Collection entries

==*==

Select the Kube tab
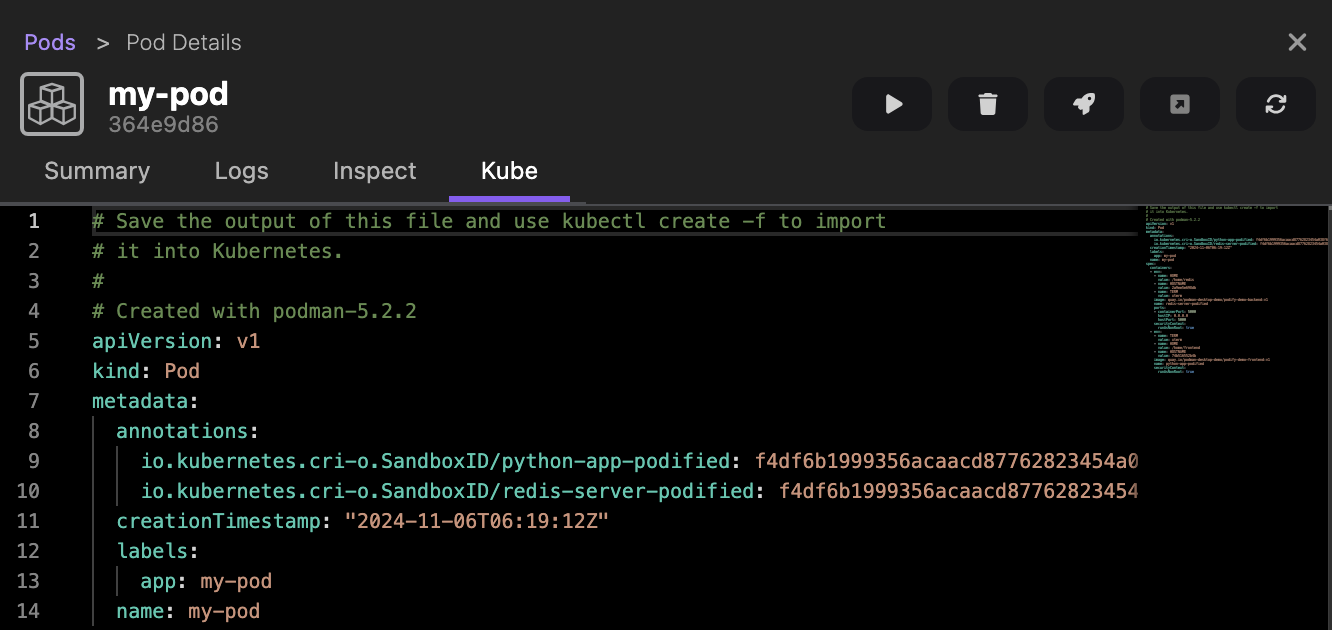Viewport: 1332px width, 630px height. 509,171
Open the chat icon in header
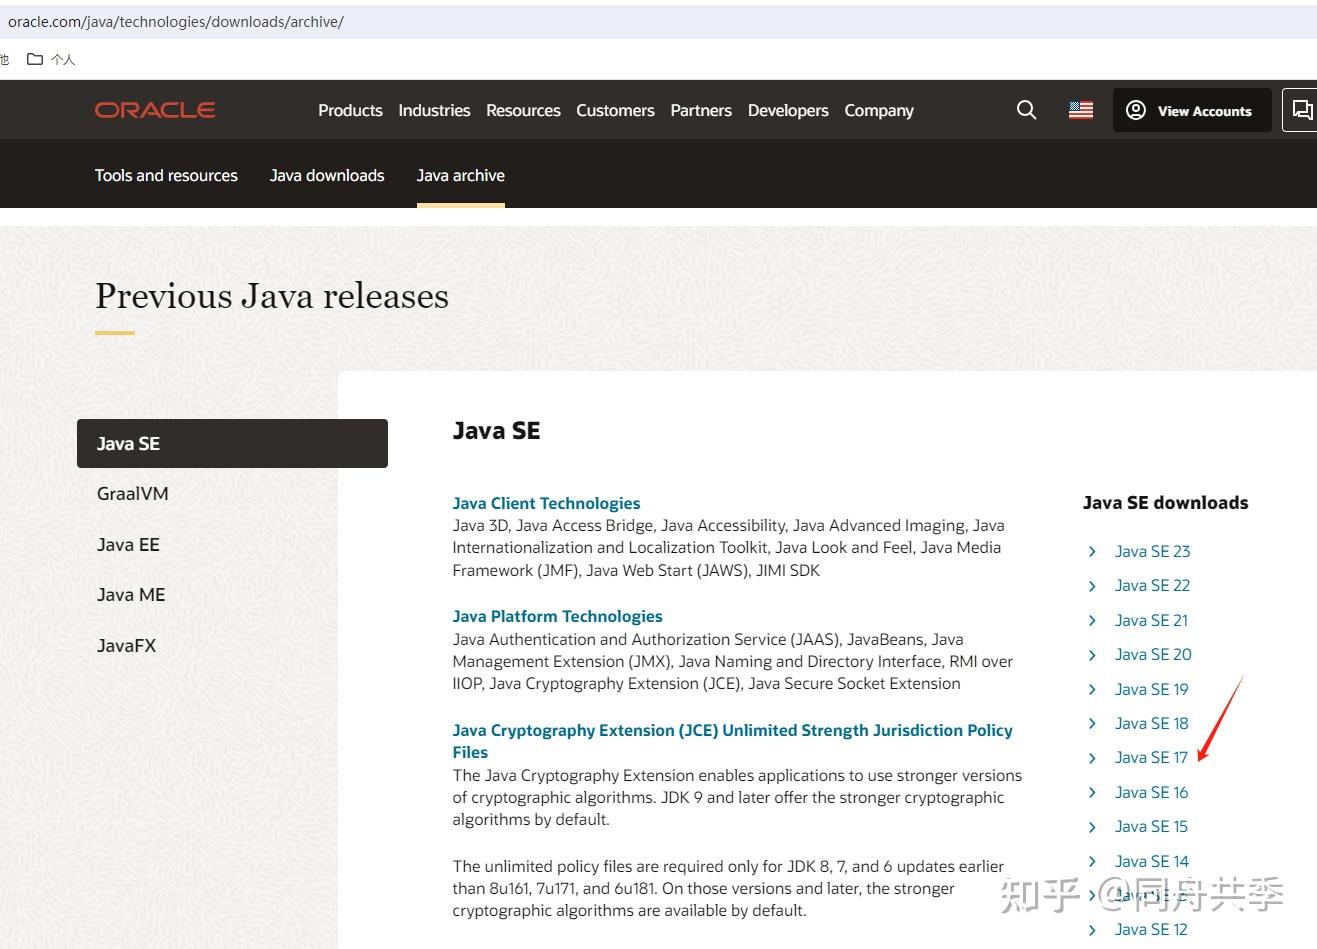Screen dimensions: 1317x949 pos(1301,110)
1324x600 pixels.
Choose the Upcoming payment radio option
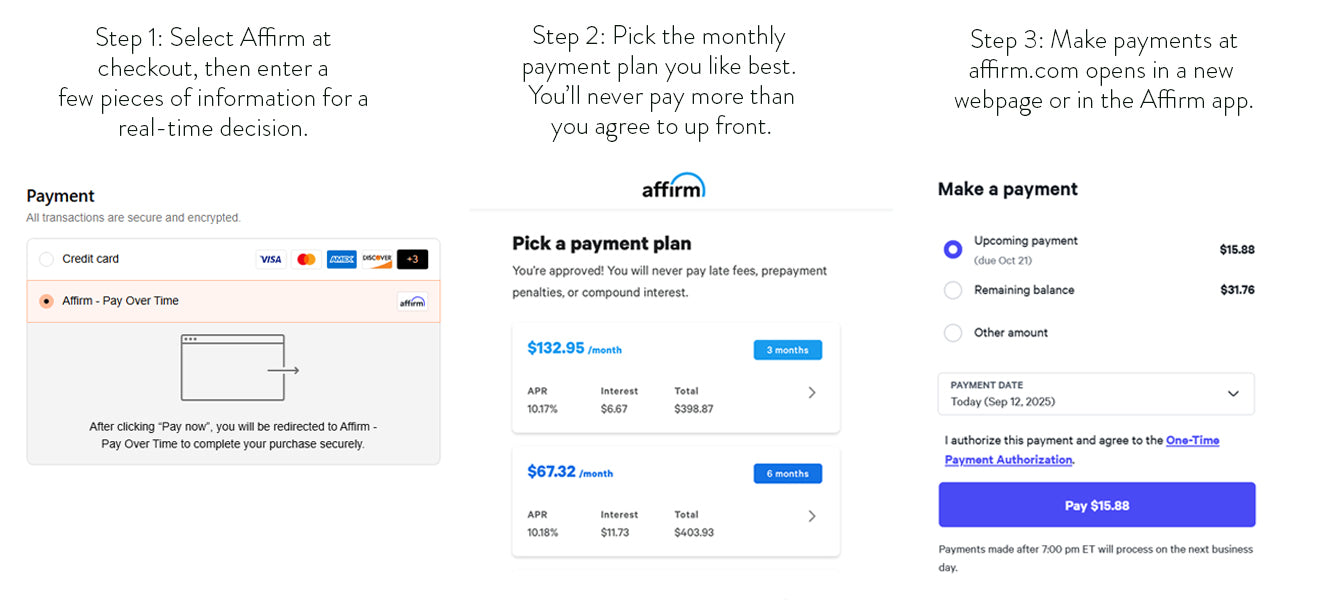click(953, 249)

==*==

● What to produce:
Once the pictures are set aside, write out each record exactly.

● Response:
Select the Kube tab
Viewport: 1332px width, 630px height. 509,171
Open the chat icon in header
Screen dimensions: 1317x949 pos(1301,110)
1324x600 pixels.
Choose the Upcoming payment radio option
click(953, 249)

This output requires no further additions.